● **Using the information**
1. In the memoir excerpt about Johnston Island and navy service, what was stored on the island after Vietnam?
2. Write what comes next in the memoir excerpt about Johnston Island and navy service, picking up after its last line.

Perhaps some of the guys I trained with in Albuquerque were on Johnston Island. Early-model Thor rockets, returned from years of deployment in England, were used to test out the feasibility of anti-ICBM defence by being detonated at high altitude. The range-safety officers had to abort four of them. The fallout came down. It wasn’t like other tests where the military were held back a decent distance from ground zero. One of the Thors blew up on the pad, making practically the whole island radioactive. There were barracks on that island, and probably a detachment of my fellow GMTs to install the W49 bombs on the Thors. Naval aviators flew seaplanes in and out of the fallout. They brought in an army detachment with bulldozers who pushed many acres of radioactive coral into the lagoon. After Vietnam the island was used to store thousands of barrels of Agent Orange, and then it became a disposal site for chemical munitions. Today it’s not used for anything and no one can visit without special permission.

I started going to the demonstrations against testing in civilian clothes, but I had my navy buzz-cut. These were my people. They were raggedy-ass kids like I used to be, and they were staging sit-ins and getting themselves arrested. I wanted to hold a sign and join them.

And then one day me and the master at arms had it out. I handed in my fifth or sixth chit asking for an early discharge and he told me that I was here for keeps. They weren’t going to discharge me until my four years was up. ‘You’re going to serve every goddamn day you enlisted for.’ So that was it.

‘Well, if you won’t let me out early, can I have this afternoon off?’ I said.

● **Entries shown**
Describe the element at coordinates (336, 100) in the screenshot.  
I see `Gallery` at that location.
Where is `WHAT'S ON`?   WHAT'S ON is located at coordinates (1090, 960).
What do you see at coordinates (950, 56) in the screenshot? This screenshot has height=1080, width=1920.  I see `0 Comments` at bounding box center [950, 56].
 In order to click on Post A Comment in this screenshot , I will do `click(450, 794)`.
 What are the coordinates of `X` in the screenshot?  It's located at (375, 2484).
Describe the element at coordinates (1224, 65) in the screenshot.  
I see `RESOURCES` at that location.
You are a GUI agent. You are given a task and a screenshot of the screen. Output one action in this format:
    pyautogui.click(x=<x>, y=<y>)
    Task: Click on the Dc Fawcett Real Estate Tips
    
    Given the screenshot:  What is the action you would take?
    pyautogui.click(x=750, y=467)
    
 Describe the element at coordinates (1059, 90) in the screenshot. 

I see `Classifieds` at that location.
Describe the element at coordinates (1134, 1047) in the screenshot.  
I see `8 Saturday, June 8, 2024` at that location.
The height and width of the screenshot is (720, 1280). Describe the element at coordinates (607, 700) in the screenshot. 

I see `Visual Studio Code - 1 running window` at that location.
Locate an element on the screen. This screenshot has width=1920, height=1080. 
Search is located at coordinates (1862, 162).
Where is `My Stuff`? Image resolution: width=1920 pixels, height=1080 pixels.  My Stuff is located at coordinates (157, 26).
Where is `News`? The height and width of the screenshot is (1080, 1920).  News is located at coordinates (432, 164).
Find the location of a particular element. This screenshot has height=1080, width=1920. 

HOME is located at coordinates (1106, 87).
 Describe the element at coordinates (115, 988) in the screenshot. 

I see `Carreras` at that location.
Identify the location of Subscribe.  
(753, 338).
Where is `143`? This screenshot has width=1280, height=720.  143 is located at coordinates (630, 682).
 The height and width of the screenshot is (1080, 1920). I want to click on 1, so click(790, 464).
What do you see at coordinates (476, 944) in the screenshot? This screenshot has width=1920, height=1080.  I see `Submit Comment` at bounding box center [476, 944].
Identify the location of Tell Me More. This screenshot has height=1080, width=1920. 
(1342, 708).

● **Answers to this exercise**
1. Thousands of barrels of Agent Orange.

2.
I got the afternoon off. I went to my locker and got out my dress whites. I never had the occasion to wear them because we were always in dungarees. I spit-shined my shoes. There was a sit-in that day at the Atomic Energy Commission building in Oakland. There were five or six people sitting on the front steps when I arrived, and a small crowd milling about. They looked at me with some puzzlement. I think one of them got up and moved out of the way, thinking I wanted to go inside. ‘No,’ I said. ‘Gimme a sign.’ There was one I really liked: ‘Why repeat Khrushchev’s crime?’

I sat down. The crowd got bigger, there were people at the windows looking down at me. The San Francisco Chronicle interviewed me. Twenty minutes later, the shore patrol arrived. My leave was cancelled; I was placed in custody for conduct unbecoming. There was cheering from up above when I was picked up and tossed into the paddy wagon. And for the first time in my life I felt I was where I ought to be, in full rebellion against the existing order. I was told on numerous occasions that I was going to face a general court martial on six or seven charges. Then word came down from Washington to discharge me quietly. An honourable discharge. Maybe the thinking was that the peace movement didn’t need a martyr. On 16 June 1962 I was escorted to the administration building. The admiral’s office on the third floor looked over the great expanse of parade ground where we were marched and stood for inspection, and where the morning meat market was held. I stood braced at attention for twenty minutes while this two-star admiral told me what he would have done to me if he had his way. Shot as a goddamn traitor, keelhauled, condemned to life in a marine brig. And as he roared and belched fire and pounded his desk my orders were tucked safely in my pocket. I touched them every now and then to make sure they were still there, and stole a glimpse out of his window from time to time at the distant chequerboard where until three days ago I had stood in square number 3039. Maybe a small smile showed itself on my face and made him that much madder. I was young and a little arrogant then.